Quizzes Quiz problems will be assigned during each lecture. These problems are required to be done individually in a professional manner (neatness and thoroughness count!).  Graded quizzes will be returned in class approximately one day after they are due.  Collaboration in the solution of the homework problems is permitted and is indeed encouraged if it enhances the learning process, but mere copying of the solution from another student is not allowed.  In general, no late assignments will be accepted.  However, extensions may be requested in writing before the assignment due date and evaluated on a case-by-case basis.  

Project: Course projects will be performed individually and involve choosing a research paper/topic to investigate in depth.  Students may choose from a list of recommended topics or propose their own custom projects, subject to instructor approval.  The project should involve a detailed analysis of the chosen topic, computation validation, and possibly experimental validation.  

Course Policies:

•        Attendance and/or Lateness (and penalties, if any, for lateness/absences)

•        Class participation will be measured/graded via quiz answers

•        Missed quizzes or presentations– the quizzes or presentations can be made up if approved by the instructor

•        Use of Wireless Devices – is allowed

Course Topics and Schedule (Subject to change)

                         Academic Integrity

Student-teacher relationships are built on trust. For example, students must trust that teachers have made appropriate decisions about the structure and content of the courses they teach, and teachers must trust that the assignments that students turn in are their own. Acts that violate this trust undermine the educational process. The Rensselaer Handbook of Student Rights and Responsibilities and The Rensselaer Graduate Student Supplement define various forms of Academic Dishonesty and procedures for responding to them. Submission of any assignment that violates these policies will result in a penalty that is deemed by the instructor to be appropriate to the infraction ranging from a grade of zero on the assignment in question to failure of the class as a whole. The student will also be reported to the Dean of Students or the Dean of Graduate Education as appropriate. Note that academic dishonesty will be dealt with severely and will be reported to the Dean of Students. If you have any questions concerning this policy before submitting an assignment, please ask for clarification. In this class, all assignments that are turned in for a grade must represent the student’s own work.

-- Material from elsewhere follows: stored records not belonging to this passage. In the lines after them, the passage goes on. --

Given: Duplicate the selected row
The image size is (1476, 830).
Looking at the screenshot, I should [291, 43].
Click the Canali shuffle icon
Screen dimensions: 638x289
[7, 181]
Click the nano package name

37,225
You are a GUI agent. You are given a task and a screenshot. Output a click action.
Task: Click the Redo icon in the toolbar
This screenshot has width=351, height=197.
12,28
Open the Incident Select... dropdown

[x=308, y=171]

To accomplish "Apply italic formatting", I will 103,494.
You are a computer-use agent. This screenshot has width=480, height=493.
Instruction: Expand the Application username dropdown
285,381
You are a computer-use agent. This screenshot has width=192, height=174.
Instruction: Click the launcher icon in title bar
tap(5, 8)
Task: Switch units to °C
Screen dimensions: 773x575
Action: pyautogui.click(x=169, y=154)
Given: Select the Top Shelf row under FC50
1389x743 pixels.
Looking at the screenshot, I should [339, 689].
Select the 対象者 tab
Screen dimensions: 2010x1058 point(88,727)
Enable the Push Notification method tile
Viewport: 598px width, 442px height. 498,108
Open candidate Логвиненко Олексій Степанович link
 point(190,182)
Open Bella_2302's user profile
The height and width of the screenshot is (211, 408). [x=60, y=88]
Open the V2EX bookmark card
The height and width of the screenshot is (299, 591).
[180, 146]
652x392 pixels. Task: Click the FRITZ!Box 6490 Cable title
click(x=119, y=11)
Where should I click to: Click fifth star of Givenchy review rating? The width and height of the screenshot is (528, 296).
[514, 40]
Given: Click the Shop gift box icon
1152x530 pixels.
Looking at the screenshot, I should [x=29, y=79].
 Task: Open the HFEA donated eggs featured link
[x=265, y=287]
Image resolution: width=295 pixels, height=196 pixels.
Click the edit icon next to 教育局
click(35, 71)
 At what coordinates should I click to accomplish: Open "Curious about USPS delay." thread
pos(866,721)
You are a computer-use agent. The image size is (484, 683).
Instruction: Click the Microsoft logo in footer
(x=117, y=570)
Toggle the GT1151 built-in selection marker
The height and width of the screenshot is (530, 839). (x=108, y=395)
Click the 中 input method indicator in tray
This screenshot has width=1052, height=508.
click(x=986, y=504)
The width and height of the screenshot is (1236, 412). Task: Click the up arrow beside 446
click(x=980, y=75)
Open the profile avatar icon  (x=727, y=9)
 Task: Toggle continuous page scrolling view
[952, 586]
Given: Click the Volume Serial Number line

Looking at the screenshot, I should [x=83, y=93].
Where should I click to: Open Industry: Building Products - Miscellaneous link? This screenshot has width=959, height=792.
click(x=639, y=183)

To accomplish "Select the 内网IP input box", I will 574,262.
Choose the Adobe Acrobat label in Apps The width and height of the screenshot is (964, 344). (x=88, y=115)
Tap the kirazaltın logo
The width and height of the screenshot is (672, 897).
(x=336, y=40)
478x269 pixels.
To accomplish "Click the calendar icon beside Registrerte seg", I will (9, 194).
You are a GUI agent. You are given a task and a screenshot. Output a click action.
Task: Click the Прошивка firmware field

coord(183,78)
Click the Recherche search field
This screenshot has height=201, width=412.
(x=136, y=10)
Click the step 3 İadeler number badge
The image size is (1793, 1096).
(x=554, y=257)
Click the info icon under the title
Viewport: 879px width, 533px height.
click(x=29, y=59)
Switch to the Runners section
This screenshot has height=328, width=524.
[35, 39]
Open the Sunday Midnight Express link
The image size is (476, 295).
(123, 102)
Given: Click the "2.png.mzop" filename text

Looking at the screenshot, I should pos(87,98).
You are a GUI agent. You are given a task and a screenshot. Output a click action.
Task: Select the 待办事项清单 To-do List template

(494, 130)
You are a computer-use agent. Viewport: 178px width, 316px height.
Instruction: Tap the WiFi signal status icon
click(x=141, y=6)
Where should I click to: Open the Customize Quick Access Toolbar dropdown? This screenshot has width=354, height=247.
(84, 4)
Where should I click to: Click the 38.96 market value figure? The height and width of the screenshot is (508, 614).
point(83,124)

In cases where help was received, or teamwork was allowed, a notation on the assignment should indicate your collaboration.

Please read and be familiar with Rensselaer Polytechnic Institute policies on academic standards, including the definitions and consequences of academic integrity and plagiarism. For information about the RPI institute policies on academic dishonesty, please consult: http://doso.rpi.edu/update.do?artcenterkey=676

Please note in particular the sections regarding plagiarism. Plagiarizing is defined by Webster as: “to steal and pass off (the ideas or words of another) as one’s own: use (another’s production) without crediting the source.” Plagiarized work will be submitted to the Dean of Students and the Dean of Graduate Education, and the grade on the assignment will be a zero. The second instance of plagiarism will result in failing the course. If you have any questions, talk to the instructor.

                    Academic Accommodations

Rensselaer Polytechnic Institute is committed to providing equal access to our educational programs and services for students with disabilities.  If you anticipate or experience academic barriers due to a disability, please contact the Office of Disability Services for Students (DSS) (dss@rpi.edu; 518-276-8197) to establish reasonable accommodations. Once you have been approved for accommodations, please provide your Faculty Memorandum (a letter provided to students by DSS) to all faculty members for this course. Please provide this at the very beginning of the semester.